The Effect of Antibody on the Induction of Tolerance to Human γ-Globulin in Icr Albino Mice

Abstract

Summary Tolerance to human γ-globulin (HGG) was achieved in neonate and adult random-bred ICR mice following a single intraperitoneal injection of 1 to 10 mg of HGG. The duration of tolerance depended on the amount injected and the age of the animal at the time of injection. Antibody production occurred at times, following antigenic challenge, when detectable amounts of antigen were still present in the serum of the once tolerant animals. Following recovery from unresponsiveness the initial antibody response had the characteristics of a primary response and antibody levels of the once tolerant mice remained lower than those of immunized mice for several months. Spontaneous antibody production (without prior antigenic challenge) was only rarely observed and it was always transient. Antiserum had an effect on hastening the loss of tolerance of an older group of adult tolerant mice, but it did not enhance the immune response of younger mice. When small amounts of high-titered antiserum were administered to neonate tolerant mice at birth, it affected the induction of tolerance, and antibody levels of these mice were higher than those of tolerant mice not injected with antibody.

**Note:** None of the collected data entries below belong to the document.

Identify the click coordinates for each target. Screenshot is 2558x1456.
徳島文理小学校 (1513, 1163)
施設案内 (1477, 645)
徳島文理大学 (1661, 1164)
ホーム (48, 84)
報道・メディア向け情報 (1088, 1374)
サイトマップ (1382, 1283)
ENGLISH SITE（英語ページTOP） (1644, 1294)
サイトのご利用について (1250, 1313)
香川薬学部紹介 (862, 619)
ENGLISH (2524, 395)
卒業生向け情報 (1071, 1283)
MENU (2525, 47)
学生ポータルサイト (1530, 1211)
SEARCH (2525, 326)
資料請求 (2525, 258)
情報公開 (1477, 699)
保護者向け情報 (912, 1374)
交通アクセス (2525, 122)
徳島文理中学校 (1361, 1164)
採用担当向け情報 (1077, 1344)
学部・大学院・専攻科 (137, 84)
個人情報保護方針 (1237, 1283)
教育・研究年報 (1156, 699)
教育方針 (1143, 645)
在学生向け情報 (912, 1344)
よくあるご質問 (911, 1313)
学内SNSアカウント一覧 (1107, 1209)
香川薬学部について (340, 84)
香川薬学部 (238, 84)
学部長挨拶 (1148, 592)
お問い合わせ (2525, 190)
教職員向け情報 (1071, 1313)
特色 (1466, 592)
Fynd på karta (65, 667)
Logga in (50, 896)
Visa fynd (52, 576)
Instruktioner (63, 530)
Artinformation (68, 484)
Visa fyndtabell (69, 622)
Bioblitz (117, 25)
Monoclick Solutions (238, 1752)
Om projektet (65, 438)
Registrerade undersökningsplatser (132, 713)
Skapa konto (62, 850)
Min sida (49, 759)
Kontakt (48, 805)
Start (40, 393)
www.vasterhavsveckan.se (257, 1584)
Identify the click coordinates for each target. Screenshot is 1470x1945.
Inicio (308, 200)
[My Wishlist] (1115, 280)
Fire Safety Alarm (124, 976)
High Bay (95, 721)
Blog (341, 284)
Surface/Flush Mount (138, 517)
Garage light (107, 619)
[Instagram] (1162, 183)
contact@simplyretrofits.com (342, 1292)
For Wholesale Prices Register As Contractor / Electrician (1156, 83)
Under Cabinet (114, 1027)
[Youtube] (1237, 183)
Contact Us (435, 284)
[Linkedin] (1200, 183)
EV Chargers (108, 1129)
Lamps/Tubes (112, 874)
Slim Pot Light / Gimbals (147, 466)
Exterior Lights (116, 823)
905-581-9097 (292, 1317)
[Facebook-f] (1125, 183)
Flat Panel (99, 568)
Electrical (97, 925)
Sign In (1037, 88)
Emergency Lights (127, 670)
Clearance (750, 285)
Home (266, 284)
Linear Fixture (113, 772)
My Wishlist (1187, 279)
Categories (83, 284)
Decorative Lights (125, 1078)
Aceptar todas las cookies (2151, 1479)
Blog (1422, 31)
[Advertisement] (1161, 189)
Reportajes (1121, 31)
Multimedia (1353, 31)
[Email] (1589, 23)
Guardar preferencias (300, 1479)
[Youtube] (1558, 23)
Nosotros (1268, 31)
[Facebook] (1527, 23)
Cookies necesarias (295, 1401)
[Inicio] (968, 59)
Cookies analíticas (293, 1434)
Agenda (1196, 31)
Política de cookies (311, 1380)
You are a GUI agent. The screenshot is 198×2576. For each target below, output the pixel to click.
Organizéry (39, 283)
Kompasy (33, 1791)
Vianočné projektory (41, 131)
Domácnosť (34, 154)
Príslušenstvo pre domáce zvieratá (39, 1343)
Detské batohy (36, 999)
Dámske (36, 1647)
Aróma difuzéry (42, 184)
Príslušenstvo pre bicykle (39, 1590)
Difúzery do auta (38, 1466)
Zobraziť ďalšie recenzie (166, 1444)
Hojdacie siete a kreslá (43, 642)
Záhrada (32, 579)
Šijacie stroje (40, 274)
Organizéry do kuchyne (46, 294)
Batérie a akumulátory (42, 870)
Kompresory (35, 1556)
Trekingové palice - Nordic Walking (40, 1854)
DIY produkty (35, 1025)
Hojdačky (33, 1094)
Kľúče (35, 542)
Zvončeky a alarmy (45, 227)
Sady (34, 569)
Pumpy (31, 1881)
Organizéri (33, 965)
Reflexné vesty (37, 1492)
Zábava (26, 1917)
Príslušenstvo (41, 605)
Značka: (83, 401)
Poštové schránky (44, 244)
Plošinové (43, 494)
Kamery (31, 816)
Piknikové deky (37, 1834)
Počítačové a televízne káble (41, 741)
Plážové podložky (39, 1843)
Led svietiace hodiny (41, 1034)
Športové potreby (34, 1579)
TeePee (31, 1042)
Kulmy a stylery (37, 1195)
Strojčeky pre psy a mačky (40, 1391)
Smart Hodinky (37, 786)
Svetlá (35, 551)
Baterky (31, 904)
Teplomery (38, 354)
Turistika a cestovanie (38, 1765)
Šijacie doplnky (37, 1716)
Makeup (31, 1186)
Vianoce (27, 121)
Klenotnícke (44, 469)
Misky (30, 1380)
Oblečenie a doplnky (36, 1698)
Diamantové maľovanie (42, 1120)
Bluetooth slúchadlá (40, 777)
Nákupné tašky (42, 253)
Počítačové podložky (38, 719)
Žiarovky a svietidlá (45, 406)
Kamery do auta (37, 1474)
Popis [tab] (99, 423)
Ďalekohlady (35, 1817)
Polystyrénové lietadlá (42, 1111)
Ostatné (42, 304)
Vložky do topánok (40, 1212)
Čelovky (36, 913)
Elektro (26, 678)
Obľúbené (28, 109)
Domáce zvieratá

There was no effect on neonate tolerant mice when antiserum was administered during the tolerant state up to the time of recovery. Since antibody levels were comparable in both the serum and the ascites fluid (obtained by the injection of sarcoma 37 tumor cells), ascites fluid served as the source of antibody. No precipitating antibody was formed by either immunized mice or those which had lost tolerance. Hence, all antibody levels were tested by the passive tanned cell hemagglutination method.